Lucio Maria Attinelli (born on 4 August 1933 in Palermo, Sicily) is a journalist and an Italian writer.

== Biography ==
Source:

As a journalist, Lucio Maria Attinelli has been the correspondent of the Italian periodicals in Paris: Il Mondo, La Fiera Letteraria, L’Europeo, Gente.

With Italo Calvino, Dino Buzzati, Stefan Themerson, André Pieyre de Mandiargues amongst others, he has collaborated in the international literary review Il Caffé, created and managed by G. Vicari.

His encounters with Ezra Pound, Julio Cortázar, Alberto Giacometti, Jean Genet and his letters to the Editor in Paris during May 1968 in France were used as references in Italy.

He has collaborated in France to the daily newspapers Le Figaro and Combat as well as to the literary review Les cahiers des saisons, managed by Jacques Brenner and Bernard Frank.
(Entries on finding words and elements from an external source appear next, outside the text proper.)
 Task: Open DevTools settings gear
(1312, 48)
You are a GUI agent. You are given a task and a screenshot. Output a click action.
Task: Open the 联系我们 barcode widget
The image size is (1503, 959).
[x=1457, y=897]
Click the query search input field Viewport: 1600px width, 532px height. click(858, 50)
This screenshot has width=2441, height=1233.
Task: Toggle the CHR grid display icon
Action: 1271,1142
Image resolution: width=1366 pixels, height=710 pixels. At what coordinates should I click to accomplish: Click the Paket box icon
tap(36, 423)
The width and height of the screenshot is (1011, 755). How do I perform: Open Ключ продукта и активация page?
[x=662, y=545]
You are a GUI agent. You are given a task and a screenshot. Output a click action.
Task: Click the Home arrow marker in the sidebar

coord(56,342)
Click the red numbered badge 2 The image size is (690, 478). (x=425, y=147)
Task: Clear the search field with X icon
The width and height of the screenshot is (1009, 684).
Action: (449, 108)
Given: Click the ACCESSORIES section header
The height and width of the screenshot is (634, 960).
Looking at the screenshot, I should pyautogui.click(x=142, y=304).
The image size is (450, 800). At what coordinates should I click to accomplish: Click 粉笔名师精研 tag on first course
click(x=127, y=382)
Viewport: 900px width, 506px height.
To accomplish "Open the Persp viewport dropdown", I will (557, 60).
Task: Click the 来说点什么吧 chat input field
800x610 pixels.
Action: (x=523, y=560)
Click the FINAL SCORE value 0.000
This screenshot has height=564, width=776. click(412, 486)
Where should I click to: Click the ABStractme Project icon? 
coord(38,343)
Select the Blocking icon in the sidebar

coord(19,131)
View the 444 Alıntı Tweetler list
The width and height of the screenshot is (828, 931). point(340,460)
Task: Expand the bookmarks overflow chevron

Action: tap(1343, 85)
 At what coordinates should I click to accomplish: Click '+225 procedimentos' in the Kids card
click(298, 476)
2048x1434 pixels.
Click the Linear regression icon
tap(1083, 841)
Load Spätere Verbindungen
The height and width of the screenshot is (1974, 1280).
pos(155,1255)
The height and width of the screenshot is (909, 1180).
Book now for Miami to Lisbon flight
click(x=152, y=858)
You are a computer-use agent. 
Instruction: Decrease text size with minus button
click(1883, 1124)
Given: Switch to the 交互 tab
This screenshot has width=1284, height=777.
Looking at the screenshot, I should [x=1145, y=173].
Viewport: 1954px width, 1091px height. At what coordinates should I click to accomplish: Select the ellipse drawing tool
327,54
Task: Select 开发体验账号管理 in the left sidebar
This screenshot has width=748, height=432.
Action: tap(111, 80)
Lucio Maria Attinelli was a senior official of diplomatic rank in the UNESCO. From 1962 to 1991 he successively holds the high offices of Assistant to the Information Department Editor- in-Chief, Deputy Co-ordinator of the « United Nations’ project for the integral study of the Silk Roads, Roads of dialogue » and finally he initiated and lead the Public Relations and Special Events Division till he left the Organization. Within this scope we owe him, between others initiatives, the media launching of the Worldwide campaign for the Venice safeguard. Vermeil Medal (1976).

Lucio Maria Attinelli, whose characteristic is to write directly in French, is author of many cinema scenarii, two anthologies of poems, a few tales and seven novels.

== Works ==
Source:
- Les Barons de Palerme, Acropole, 1982.
- Ouverture Sicilienne, Robert Laffont, 1992, et Le Livre de Poche, 1997.
- La Gondole Blanche, Robert Laffont, 1994.
- La chute de l’épervier, Robert Laffont, 1997, et Le Livre de Poche, 1998.
- Une saison sicilienne, Flammarion, 2000.
- Paradis d’Orages, Fayard, 2003.
- Un Sicilien à Paris, Fayard, 2005.
- For the André Sauret Publishing he wrote the French version of Giorgio Soavi: Giacometti.
- Parfum de Sicile, Amazon, 2020.
- Vertige, Amazon, 2020.
- Un jour Shéhérazade, Amazon, 2021.

== Filmography ==
- 1972 : Les Voraces from Sergio Gobbi with Helmut Berger, Françoise Fabian and Paul Meurice, Script : Lucio Attinelli and Vahé Katcha
- 1975 : Blondy from Sergio Gobbi with Bibi Andersson and Rod Taylor, Script and dialogues : Lucio Attinelli

== Literary Prizes ==
- Talamone Prize in 1983 with Leonardo Sciascia for his literary activities;
- In 2003 finalist for the international prize « Ostia/Roma », under the auspices of the President of the Italian Republic, for his novel Una stagione a Palermo (Sellerio, publisher).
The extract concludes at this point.